Dear Friends of "Dial Daily Bread,"
During these thousands of years of human history, a "Super-Enemy" has tried to distort the picture of God's character. His purpose: to create and encourage in us a heart-"enmity against God" (see Rom. 8:7). And, of course, a heart-enmity against God will surely produce a heart-enmity against our fellow men, globally.
It's what "we," the world, see in our mirror--the image of a world dark with misapprehension of God. It's what our human society would be if we had no Savior, if His dear Holy Spirit were withdrawn from the world. Let's enjoy a lovely springtime, but let's remember we wouldn't have even one blossom if Someone had not worn a crown of thorns in our behalf, whose blood ran down the wood from the tree on which He was hanged, to sanctify the earth itself on which we live.
One distortion that Satan has tried to capitalize on is the doctrine of the final judgment.
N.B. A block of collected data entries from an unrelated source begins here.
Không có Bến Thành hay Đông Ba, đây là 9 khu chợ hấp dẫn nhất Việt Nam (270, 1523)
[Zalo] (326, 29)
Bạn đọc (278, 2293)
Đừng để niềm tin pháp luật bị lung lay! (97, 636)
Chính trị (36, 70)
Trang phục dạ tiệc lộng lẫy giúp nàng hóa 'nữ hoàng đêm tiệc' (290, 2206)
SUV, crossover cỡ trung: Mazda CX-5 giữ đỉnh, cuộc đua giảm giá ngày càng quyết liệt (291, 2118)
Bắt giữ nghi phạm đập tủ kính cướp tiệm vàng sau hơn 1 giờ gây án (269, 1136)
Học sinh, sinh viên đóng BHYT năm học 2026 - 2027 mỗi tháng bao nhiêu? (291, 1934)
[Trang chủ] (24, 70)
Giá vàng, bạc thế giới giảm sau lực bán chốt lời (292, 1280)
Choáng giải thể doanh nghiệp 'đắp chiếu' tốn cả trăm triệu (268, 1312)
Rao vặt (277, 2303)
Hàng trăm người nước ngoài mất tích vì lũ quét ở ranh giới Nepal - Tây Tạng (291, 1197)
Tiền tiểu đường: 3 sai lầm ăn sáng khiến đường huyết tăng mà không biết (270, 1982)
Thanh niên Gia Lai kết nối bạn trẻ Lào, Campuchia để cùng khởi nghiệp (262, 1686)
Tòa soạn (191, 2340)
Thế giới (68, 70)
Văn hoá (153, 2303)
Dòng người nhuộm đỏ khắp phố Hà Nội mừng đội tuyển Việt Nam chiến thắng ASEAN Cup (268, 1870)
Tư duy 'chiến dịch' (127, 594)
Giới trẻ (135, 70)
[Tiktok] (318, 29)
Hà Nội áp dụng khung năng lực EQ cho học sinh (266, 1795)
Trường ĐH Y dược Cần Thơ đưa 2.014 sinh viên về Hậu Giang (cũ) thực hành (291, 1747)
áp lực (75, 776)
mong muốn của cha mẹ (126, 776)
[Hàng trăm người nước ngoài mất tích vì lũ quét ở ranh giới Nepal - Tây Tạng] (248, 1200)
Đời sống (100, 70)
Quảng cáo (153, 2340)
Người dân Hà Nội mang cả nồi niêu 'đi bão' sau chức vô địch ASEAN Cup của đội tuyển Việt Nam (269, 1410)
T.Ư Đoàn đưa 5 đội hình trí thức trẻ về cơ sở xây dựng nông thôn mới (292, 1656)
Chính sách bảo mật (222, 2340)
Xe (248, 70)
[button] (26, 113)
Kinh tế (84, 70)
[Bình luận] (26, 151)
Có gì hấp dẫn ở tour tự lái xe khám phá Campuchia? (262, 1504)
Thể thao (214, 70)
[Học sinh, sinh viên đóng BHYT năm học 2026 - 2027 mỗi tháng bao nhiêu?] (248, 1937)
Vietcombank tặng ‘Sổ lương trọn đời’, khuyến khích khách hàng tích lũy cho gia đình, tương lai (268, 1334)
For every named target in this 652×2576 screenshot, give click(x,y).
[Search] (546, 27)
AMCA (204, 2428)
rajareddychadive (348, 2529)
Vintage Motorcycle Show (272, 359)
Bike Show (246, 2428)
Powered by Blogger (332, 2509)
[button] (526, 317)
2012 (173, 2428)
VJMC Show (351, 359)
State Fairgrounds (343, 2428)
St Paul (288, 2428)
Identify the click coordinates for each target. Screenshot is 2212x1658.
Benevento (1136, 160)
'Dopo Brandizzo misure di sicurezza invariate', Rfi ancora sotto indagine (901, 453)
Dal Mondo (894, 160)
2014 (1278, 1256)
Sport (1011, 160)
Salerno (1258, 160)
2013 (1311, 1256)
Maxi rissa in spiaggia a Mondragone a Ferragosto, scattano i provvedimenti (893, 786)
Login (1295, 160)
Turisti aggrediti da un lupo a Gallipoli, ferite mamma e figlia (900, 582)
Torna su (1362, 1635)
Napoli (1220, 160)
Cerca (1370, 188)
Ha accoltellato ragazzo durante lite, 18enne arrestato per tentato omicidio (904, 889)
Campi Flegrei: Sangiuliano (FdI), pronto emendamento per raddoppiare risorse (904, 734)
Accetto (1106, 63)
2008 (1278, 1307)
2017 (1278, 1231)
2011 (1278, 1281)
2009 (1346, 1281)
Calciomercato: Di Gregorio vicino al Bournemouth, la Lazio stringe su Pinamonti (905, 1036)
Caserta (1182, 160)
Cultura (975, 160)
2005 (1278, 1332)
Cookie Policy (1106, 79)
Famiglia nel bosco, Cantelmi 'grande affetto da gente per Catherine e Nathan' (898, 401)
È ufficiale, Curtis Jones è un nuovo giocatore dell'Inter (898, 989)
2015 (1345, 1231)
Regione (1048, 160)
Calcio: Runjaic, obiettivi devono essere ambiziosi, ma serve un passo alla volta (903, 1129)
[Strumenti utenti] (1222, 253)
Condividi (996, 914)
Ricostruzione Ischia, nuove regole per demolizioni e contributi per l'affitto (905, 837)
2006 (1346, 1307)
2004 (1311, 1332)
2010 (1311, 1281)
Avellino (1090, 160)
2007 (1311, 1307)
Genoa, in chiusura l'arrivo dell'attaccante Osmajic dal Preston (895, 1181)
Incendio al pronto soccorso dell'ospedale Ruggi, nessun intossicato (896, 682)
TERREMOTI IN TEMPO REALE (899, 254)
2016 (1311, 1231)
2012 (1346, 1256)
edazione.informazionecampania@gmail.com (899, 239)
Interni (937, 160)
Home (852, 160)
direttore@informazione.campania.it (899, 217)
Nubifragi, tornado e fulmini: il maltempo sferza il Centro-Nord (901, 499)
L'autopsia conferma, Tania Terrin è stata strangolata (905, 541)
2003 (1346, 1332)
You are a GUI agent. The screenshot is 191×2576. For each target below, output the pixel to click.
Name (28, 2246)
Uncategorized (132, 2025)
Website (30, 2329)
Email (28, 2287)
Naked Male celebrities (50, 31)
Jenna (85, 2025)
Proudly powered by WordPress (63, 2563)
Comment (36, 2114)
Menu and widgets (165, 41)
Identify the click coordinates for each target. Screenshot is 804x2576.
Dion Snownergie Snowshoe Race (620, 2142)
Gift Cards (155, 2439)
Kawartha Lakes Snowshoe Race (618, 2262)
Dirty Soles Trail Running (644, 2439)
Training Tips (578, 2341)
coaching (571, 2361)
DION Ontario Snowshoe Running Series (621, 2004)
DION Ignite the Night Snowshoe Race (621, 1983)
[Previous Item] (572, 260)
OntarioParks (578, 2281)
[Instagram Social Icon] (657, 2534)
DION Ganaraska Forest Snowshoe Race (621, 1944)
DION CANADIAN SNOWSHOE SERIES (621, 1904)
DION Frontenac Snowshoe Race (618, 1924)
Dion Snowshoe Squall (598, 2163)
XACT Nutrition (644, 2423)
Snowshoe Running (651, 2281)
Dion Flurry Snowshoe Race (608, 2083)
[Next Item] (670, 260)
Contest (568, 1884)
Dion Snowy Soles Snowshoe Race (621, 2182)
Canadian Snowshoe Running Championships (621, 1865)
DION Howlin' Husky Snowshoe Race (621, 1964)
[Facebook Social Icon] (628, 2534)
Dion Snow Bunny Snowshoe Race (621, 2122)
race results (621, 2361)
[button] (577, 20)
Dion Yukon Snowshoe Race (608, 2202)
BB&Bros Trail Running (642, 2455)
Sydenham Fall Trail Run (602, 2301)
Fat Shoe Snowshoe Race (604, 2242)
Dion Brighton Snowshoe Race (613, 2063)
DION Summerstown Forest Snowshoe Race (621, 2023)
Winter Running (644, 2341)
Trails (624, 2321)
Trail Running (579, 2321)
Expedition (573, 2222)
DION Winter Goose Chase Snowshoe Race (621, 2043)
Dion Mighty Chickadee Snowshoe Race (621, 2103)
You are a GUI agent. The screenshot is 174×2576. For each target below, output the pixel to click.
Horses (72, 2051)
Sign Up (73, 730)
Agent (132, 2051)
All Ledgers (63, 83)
Jesus clarifies a widespread misconception: His Father refuses to condemn even one human being in the final judgment. "The Father judges [Gr., condemns] no one, but has committed all judgment to the Son, ... and has given Him authority to execute judgment also, because He is the Son of Man" (John 5:22, 27). In other words, the Father has washed His holy hands of judging sinners.
Where we think we see Him pictured in the Bible as our final Condemner, in reality He is pictured there as presiding at the final judgment. But the final sentencing, the condemnation of the lost, He has left to the One who is our Peer. It's like in our civil society: we select a jury of twelve citizens who are our peers to try a capital case. Our final Judge is to be our Elder Brother who has known and experienced all of our temptations to sin, but "knew no sin" (2 Cor. 5:21).
And then comes the amazing next step in understanding: Jesus Himself says, "if anyone hears My words, and does not believe, I do not judge [condemn] him." The only people He will judge "in the last day" are those who believe in Him, and He will vindicate them (John 12:47, 48). May we grasp the message, "Be reconciled to God" (2 Cor. 5:20).
--Robert J. Wieland
From the "Dial Daily Bread" Archive: April 16, 2002.